Yo! Modernism Kickoff
On Wednesday June 1, Symposium guests will be welcomed to Philadelphia with a keynote address on the University of Pennsylvania campus followed by a reception at the University of Pennsylvania's Institute of Contemporary Art. Galleries will be opened specially for the event.
Throughout the day there will be a special pop-up exhibition focused on Anne Tyng at Penn's Architectural Archives.
Earlier in the day the Docomomo US National Board will meet and the annual chapter forum will be held at the Richards Medical building.
Registration and badge pickup will start at 4:30 at Meyerson Hall.
Keynote Address: The Past Informs the Future / the Present Challenges the Past.
University of Pennsylvania
Meyerson Hall Room B1
Docomomo US is pleased to present Inga Saffron and Michael J. Lewis as the keynote speakers for the 2022 National Symposium in Philadelphia.

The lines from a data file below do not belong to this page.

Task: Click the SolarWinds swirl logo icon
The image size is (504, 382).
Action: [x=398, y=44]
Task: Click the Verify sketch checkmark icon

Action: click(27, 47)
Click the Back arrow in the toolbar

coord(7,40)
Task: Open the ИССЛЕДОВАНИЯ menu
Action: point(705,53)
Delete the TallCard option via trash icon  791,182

Philadelphia’s modern heritage is as varied as sunrises. Philadelphia is the city of Howe & Lescaze’s groundbreaking PSFS Building (1929-32), but it is also home to the strongest legacy of the École des Beaux Arts in America. The first modern public housing project is built here (Kastner & Stonorov’s Carl Mackey Houses, 1932-35) and city planning’s role is redefined in and through Philadelphia’s redevelopment. All of this heritage is built on an extraordinary burst of arts and crafts activity at the turn of the century. It can be said that Philadelphia is an important location where modernism was welcomed into American culture while also being a place where its limitations were recognized and challenged. Out of all that you get Louis Kahn, the Philadelphia School, and the post modernism of Robert Venturi and Denise Scott Brown. In other words, Philadelphia is a quintessentially “big tent” modernism place. And yet, for all the recognized significance of Philadelphia’s modern heritage – or, frankly, its built heritage more broadly – the mechanisms driving development and change are increasingly tipping in favor of the wrecking ball. To unpack the tensions between Philadelphia’s past and present – and in a sense all large American cities – we turn to Inga Saffron, architecture critic for the Philadelphia Inquirer, and Michael J. Lewis, architecture critic for the Wall Street Journal. We’ll explore what is good about the good, and perhaps what’s really good, and consider why things are so bad now.